Незадолго до ранения, я слева. Справа мой товарищ, который до сих пор находится на СВО
В прошлом посте я поделился с вами своей историей первого ранения и случая ПТСР. Спасибо большое за отклик, кто-то поддержал, кто-то засомневался. Это моя реальная история, я лично проходил интервью и делился тем, что видел. В этом посте я расскажу об участии в СВО, ранении и повторном случае ПТСР.
Сломал обе ноги, потерял товарищей, выжил под обстрелом, стал инвалидом, но оказался в бюрократическом аду
1 мая 2024 года на наш отряд была массированная атака. Дрон сбросил мину, осколки которой перебили мне обе ноги. Товарищ схватил за броник и успел затащить меня в блиндаж. Если бы не он — меня бы не было.
В этот день на моих глазах погибли трое ребят. Молодых, с планами на жизнь. Их больше нет, а я остался жив. Война — это не только взрывы и атаки. Это еще и момент, когда ты понимаешь, что бессилен перед лицом смерти.
Мы с ветеранами СВО организовали группу помощи для родственников погибших. Каждый месяц скидываемся и отправляем деньги то одной, то другой семье. А еще поддерживаем связь: переписываемся, созваниваемся, и чем можем помогаем. Также собираем деньги на похороны, а для ребят, которые служат на СВО,— ищем спонсоров на снаряжение.
Фото из госпиталя после операции на правую ногу
Когда я попал в госпиталь, мое правое колено собрали заново. Теперь оно сгибается только на 90°. В левой ноге перебиты малоберцовый и большеберцовый нервы. 6 июня меня уже выписали из госпиталя.
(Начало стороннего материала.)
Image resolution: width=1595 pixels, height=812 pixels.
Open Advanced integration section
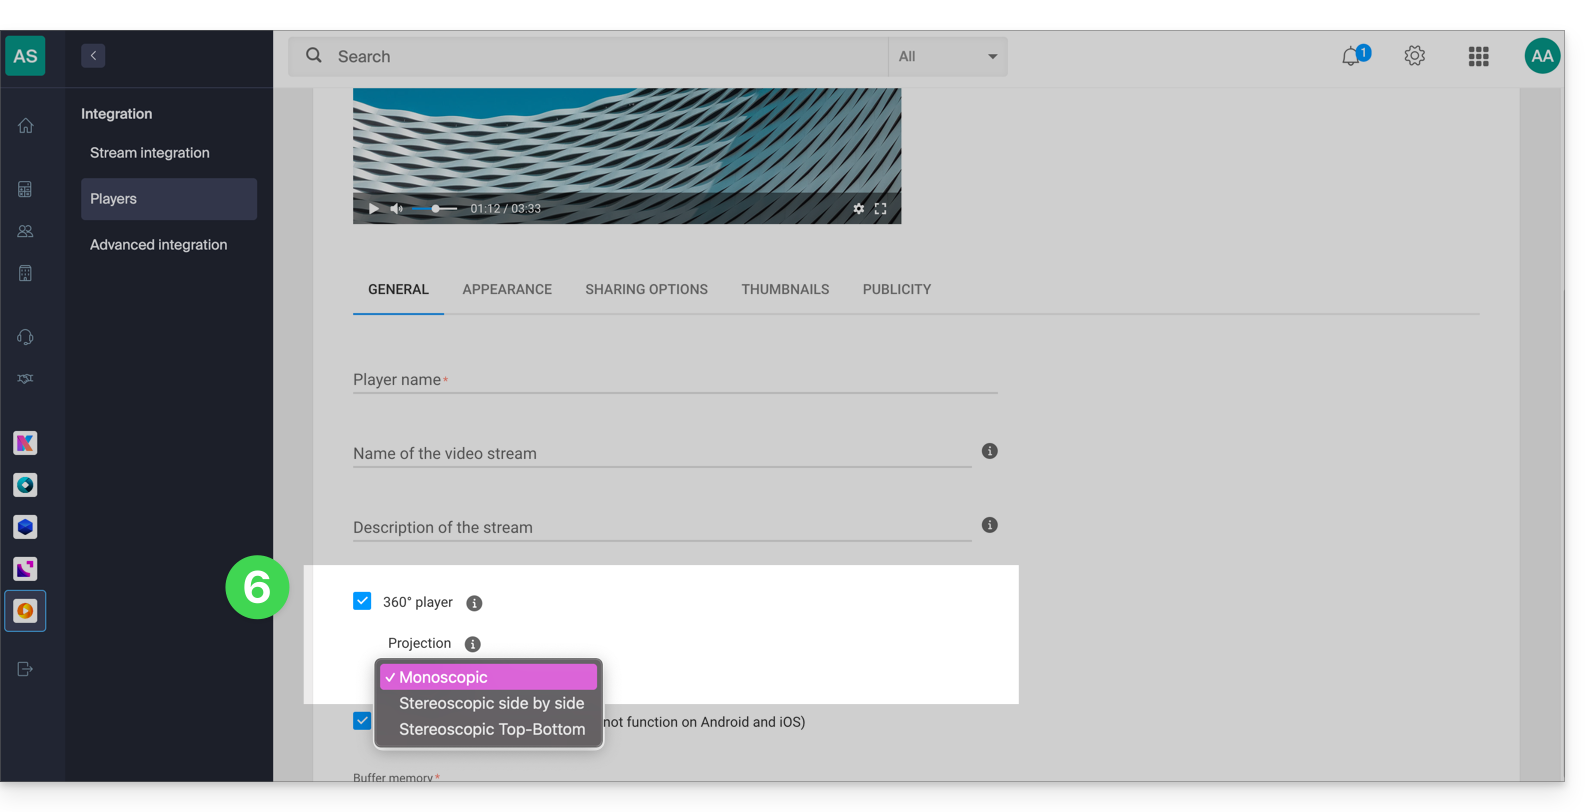[x=158, y=245]
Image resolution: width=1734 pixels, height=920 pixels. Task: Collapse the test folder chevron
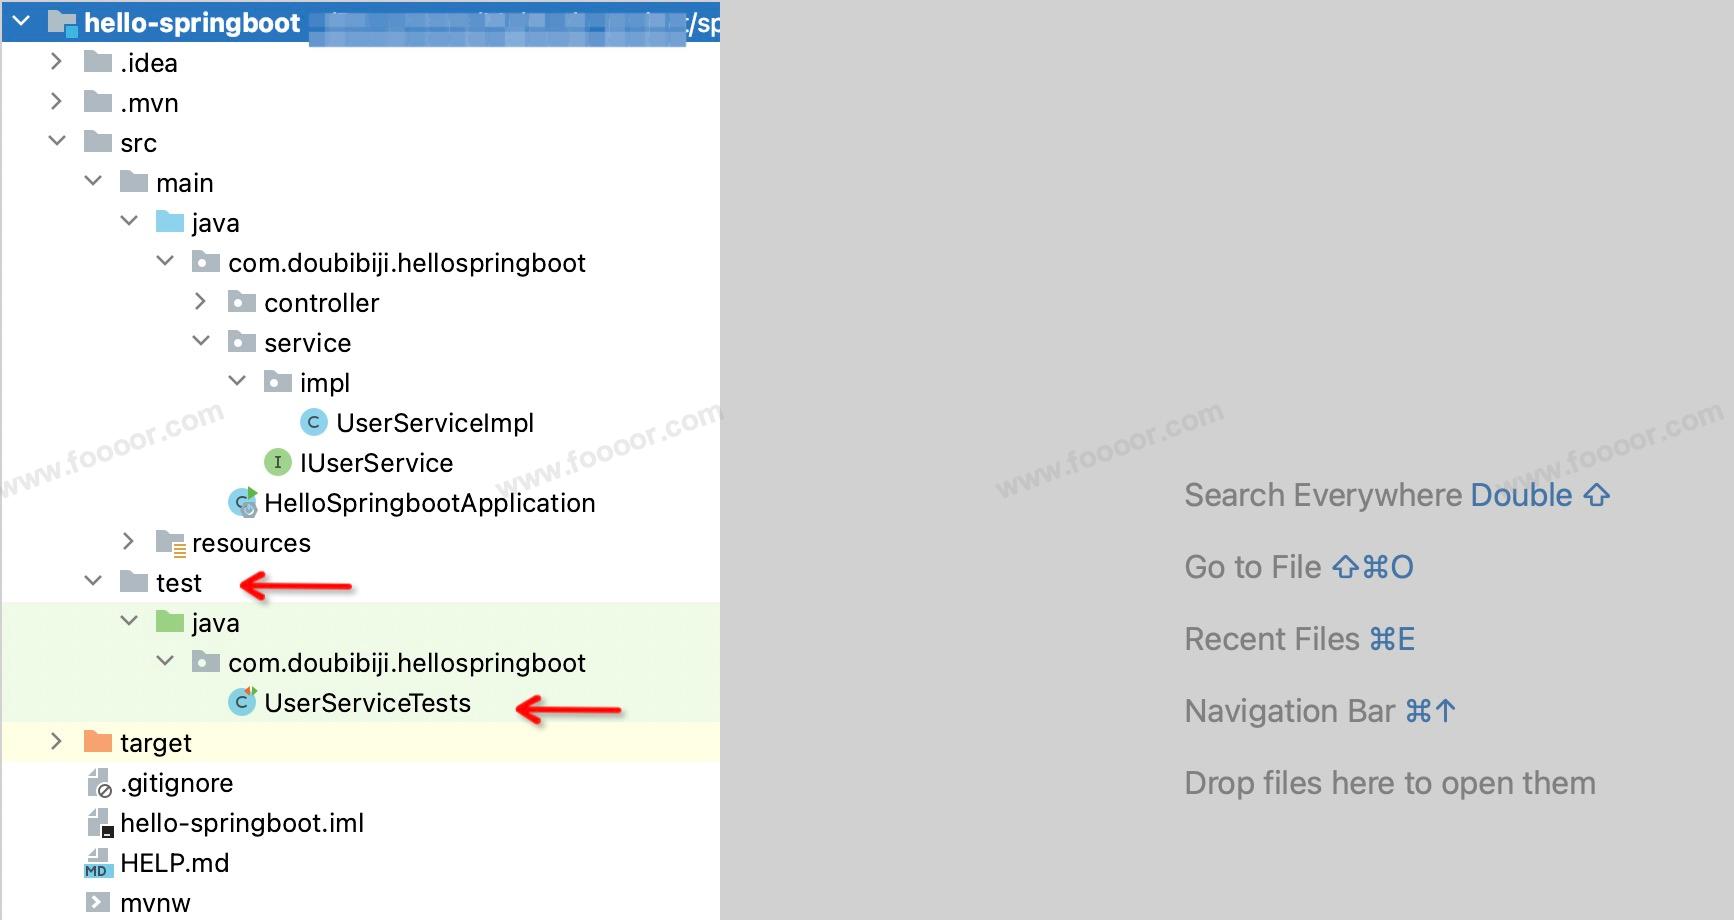tap(93, 582)
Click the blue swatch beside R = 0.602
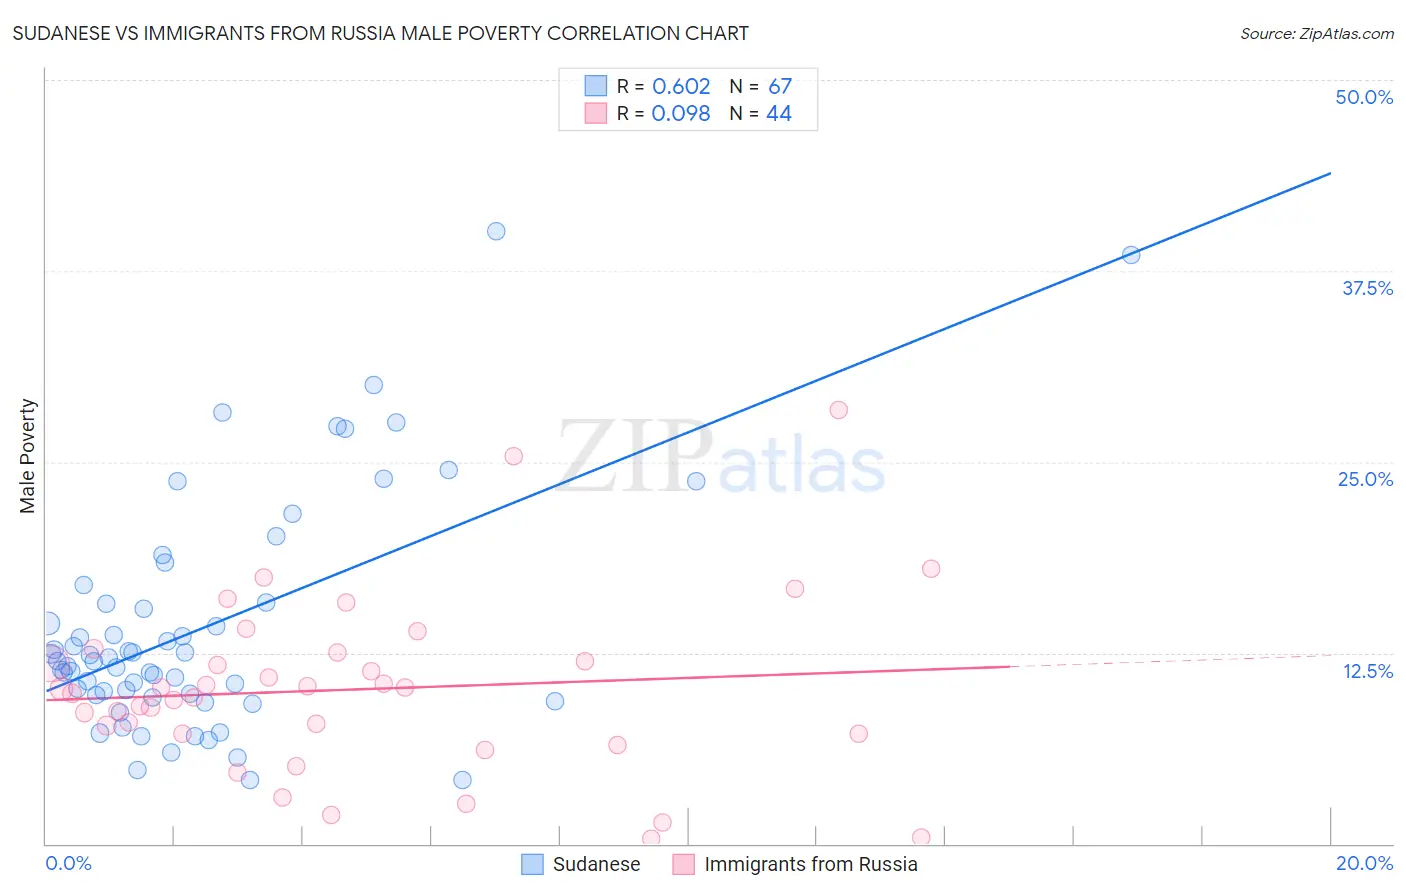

И с этого момента начался ад бюрократии.
Я пытаюсь доказать врачебной комиссии, что мне нужна категория «Д» (не годен к службе). Потому что мне еще предстоит несколько операций, включая замену сустава. Но мне ставят «Г» (временно не годен) и отправляют служить в штаб.
Госпиталь отфутболивает в штаб, штаб — обратно в госпиталь. Даже прокуратура не помогла. А ведь от категории зависит пенсия ветерана.
От таблеток до медитаций: как я учусь жить с ПТСР
Когда я вернулся на гражданку, увидел, что многие вообще не врубаются, что происходит. Мужики бухают у подъездов, наркоманы шатаются по углам, а кто-то устраивает «голые вечеринки».
Я чувствую себя чужим. Даже с близкими — будто между нами стена. Хочется рассказать им, что пережил, но… Зачем? Чтобы они тоже жили с этим?
После Сирии я замкнулся, но агрессии не было. После СВО — любая мелочь выводит меня из себя, хотя по натуре очень добрый человек. У нас есть мальтийская болонка. Однажды она загавкала, а я в это время что-то читал, у меня в голове пронеслось: «Вскочить. Оторвать собаке голову и выбросить эти части в окно». Я даже не пошевелился, но картинка была настолько четкой, что мне стало страшно.
Еще на мое состояние влияет бессонница. Раньше, до СВО, спал по 7 часов, теперь — 3,5, если повезет.
Сначала я обратился к психиатру в военный госпиталь, он выписал препараты. Я даже не стал их покупать — побочки страшнее самой болезни. Через знакомых нашел другого врача. Теперь пью антидепрессанты в конских дозах.
Еще мне помогает от бессонницы и агрессии:
Контрастный душ, резко переключаю горячую и холодную воду.
Книги и фильмы о природе, никаких новостей и военного кино.
Медитации, которые подобрала жена.
Я понял одну вещь: нельзя замыкаться. Делитесь с близкими, ищите поддержку у психологов. Выход есть, даже если кажется, что его нет. Если у вас есть возможность помочь тем, кто воюет, — помогайте. Не деньгами, а добрым словом.